Look over the lines below. Report each one that includes the string "circle".

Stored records
<<<<
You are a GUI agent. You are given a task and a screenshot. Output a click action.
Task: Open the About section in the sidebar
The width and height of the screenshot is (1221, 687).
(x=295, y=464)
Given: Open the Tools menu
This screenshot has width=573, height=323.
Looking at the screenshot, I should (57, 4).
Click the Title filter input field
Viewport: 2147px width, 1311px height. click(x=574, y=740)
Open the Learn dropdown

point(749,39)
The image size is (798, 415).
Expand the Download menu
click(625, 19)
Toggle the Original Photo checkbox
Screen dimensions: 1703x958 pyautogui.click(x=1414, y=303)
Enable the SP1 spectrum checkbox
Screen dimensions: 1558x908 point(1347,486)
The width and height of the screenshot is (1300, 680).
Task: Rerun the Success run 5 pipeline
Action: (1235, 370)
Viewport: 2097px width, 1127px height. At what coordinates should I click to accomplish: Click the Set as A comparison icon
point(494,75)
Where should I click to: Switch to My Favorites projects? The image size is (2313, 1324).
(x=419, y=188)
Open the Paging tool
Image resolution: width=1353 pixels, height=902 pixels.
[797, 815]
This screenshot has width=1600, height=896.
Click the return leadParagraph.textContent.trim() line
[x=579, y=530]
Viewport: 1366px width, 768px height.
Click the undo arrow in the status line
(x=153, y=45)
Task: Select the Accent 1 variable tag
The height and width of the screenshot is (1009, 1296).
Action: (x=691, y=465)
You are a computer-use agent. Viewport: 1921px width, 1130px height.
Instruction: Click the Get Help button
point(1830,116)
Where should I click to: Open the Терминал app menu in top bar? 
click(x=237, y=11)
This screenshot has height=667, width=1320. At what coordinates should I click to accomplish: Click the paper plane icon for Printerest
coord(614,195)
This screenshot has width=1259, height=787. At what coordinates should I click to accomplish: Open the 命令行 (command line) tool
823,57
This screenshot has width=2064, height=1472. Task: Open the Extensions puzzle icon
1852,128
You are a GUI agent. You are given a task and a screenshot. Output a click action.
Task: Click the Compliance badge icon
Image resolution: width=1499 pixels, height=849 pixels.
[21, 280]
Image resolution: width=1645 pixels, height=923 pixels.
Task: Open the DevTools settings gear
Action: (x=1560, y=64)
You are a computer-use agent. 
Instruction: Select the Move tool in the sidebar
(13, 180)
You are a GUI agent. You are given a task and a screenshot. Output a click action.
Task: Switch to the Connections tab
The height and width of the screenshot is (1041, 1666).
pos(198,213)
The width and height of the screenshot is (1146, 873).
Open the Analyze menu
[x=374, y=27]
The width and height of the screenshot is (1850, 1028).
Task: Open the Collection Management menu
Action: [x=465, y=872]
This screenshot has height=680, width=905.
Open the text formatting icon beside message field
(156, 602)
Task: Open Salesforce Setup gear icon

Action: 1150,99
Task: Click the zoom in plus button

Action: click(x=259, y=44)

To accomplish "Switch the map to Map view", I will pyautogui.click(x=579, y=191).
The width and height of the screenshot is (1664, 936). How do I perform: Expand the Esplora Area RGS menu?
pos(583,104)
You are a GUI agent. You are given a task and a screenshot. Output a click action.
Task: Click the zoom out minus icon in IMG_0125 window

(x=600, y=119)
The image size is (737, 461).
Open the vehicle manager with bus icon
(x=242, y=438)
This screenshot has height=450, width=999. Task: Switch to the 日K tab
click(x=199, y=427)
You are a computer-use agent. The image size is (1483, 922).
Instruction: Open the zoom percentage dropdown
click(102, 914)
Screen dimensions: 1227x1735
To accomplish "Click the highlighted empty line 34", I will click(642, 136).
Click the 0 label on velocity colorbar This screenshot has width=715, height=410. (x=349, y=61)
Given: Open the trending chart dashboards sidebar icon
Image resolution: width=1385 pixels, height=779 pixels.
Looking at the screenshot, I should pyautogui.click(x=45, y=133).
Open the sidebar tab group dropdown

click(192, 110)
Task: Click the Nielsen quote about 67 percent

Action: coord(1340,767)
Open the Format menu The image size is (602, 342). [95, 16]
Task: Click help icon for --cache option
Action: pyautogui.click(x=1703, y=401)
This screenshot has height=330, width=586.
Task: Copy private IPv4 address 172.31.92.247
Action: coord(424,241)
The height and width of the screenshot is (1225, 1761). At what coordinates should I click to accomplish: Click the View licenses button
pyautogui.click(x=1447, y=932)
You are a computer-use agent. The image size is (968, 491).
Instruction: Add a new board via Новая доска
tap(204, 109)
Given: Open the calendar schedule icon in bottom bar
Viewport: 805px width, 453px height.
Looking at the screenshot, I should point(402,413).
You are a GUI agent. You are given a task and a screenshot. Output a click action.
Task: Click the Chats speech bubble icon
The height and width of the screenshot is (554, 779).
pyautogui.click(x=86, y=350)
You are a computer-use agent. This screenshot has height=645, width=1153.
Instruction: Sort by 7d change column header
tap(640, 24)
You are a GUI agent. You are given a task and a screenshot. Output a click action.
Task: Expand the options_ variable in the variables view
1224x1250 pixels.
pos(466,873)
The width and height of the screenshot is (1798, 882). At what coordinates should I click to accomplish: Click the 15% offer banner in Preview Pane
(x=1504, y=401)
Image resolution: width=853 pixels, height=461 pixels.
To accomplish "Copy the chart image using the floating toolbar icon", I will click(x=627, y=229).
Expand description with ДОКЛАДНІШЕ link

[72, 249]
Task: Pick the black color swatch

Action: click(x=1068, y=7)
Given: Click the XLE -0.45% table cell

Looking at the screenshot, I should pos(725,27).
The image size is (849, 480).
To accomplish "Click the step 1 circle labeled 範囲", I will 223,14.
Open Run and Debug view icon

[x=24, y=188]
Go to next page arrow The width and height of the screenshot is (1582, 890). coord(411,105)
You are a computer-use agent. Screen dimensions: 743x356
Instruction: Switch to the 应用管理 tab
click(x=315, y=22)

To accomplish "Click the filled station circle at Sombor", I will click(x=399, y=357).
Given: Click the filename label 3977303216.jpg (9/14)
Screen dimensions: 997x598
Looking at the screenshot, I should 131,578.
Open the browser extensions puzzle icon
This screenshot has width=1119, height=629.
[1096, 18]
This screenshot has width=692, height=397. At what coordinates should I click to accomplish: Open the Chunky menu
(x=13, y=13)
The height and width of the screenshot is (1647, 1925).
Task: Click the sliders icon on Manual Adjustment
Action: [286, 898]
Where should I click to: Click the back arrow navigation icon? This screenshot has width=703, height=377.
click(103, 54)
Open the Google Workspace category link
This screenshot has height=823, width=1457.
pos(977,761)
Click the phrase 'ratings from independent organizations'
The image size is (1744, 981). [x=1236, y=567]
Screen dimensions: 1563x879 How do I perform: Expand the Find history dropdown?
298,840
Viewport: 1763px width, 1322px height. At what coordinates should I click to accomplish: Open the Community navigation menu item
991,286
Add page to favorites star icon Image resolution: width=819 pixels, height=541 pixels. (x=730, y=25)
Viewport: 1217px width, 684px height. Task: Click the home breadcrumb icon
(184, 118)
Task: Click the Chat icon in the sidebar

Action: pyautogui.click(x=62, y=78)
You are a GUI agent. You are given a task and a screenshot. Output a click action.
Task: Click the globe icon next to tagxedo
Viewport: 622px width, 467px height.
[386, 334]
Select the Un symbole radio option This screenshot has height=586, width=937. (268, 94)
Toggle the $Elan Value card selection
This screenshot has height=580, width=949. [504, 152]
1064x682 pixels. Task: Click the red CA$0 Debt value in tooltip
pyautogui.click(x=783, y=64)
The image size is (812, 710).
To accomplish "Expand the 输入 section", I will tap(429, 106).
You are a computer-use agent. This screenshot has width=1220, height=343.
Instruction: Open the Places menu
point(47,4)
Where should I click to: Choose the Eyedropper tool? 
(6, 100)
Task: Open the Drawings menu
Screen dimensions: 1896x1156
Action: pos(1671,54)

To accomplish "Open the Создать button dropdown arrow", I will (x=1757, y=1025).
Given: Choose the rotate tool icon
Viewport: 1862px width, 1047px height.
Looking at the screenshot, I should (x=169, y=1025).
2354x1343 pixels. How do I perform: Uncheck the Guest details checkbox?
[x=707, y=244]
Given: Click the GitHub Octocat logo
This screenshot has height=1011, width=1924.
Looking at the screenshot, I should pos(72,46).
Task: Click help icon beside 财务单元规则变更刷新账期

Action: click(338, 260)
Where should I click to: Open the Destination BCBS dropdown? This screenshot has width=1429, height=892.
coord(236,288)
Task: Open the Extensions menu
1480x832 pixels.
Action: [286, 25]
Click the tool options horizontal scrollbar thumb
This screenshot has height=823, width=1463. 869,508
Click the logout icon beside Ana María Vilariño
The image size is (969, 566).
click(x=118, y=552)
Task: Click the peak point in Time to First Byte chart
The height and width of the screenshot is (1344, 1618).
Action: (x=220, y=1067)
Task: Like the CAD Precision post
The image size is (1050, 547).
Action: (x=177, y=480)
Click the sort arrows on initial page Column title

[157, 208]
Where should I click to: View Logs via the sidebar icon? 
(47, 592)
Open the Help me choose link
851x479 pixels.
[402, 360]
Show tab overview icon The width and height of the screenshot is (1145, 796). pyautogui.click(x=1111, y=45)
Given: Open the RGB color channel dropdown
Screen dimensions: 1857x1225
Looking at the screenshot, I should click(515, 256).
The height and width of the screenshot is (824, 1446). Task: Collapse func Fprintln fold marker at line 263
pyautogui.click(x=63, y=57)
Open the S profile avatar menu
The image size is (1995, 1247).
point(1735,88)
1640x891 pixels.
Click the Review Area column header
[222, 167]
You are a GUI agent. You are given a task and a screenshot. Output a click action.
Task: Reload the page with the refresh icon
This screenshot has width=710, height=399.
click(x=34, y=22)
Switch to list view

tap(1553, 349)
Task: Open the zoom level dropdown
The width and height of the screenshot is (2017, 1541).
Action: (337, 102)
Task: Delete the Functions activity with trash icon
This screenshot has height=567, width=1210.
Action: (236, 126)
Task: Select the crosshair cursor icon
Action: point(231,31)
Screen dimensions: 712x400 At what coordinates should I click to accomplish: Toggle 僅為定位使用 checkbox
>>>>
■ ANSWER SPACE:
To accomplish "Click the step 1 circle labeled 範囲", I will 223,14.
To accomplish "Click the filled station circle at Sombor", I will click(x=399, y=357).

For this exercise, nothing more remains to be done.